He was born in Wisconsin, but Simon Dolinky has found a home in L.A. Never mind the Hollywood good looks that serve him well in this town. More importantly, this guy has the mad skills to survive in an environment known for its fickle diners. His resume would push some over the edge of confidence into arrogance, but there's something reticent, something so Wisconsin about his demeanor. Perhaps it's his respect for the earth and the people who cultivate it. He's now in the promised land and Dolinky is delirious with the bounty that makes California the envy of chefs everywhere. And he's embracing the best of it as the executive chef of Blvd. 16 in Westwood.
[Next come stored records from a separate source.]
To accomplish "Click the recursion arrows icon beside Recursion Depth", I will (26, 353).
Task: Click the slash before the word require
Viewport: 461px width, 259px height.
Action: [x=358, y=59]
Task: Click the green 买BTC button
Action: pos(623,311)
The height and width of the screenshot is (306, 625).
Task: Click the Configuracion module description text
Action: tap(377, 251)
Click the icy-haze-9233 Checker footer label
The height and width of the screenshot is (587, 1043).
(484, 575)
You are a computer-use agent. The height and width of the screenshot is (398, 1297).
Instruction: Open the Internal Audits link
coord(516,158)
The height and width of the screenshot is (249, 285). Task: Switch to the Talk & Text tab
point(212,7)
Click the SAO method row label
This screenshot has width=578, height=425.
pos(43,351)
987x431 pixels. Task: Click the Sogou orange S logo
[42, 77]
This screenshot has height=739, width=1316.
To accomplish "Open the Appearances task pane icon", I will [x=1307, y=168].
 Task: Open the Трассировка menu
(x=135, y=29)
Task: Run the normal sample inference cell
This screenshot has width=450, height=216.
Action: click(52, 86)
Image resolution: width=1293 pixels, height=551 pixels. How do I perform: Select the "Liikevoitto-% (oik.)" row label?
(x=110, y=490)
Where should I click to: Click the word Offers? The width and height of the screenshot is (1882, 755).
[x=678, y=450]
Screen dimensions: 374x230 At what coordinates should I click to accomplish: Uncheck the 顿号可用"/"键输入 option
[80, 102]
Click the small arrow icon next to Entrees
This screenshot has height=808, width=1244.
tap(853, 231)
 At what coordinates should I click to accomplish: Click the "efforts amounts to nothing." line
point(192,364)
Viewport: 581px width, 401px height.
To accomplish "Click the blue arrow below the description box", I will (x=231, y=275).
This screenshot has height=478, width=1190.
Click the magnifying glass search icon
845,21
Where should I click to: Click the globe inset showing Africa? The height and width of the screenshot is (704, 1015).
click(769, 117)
Everything he serves is from local, sustainable farms, fisheries and ranches. And he's got the good sense (call it confidence) to let the ingredients sing with minimal interference. This restraint is a hallmark of the star chefs he's worked with in Spain, New Orleans (John Besh and Susan Spicer) and Milwaukee (Sanford D'Amato).
Dolinky's contemporary American menu is dictated by what arrives at his door. During a recent visit there Hamachi with Asian pear, cilantro, ginger and walnut oil graced the raw food section. Crispy beef cheeks was among the starters, while wild mushrooms decorated a sublime orecchiette dish. Striped bass with orange-braised fennel and an earthy pot roast rounded out the entrees.
Dolinky has initiated an extensive program to ensure that restaurant operations are as earth-friendly as possible, and he recently created an on-site organic herb garden. Clearly, he's at home in California, and it's lucky to have him.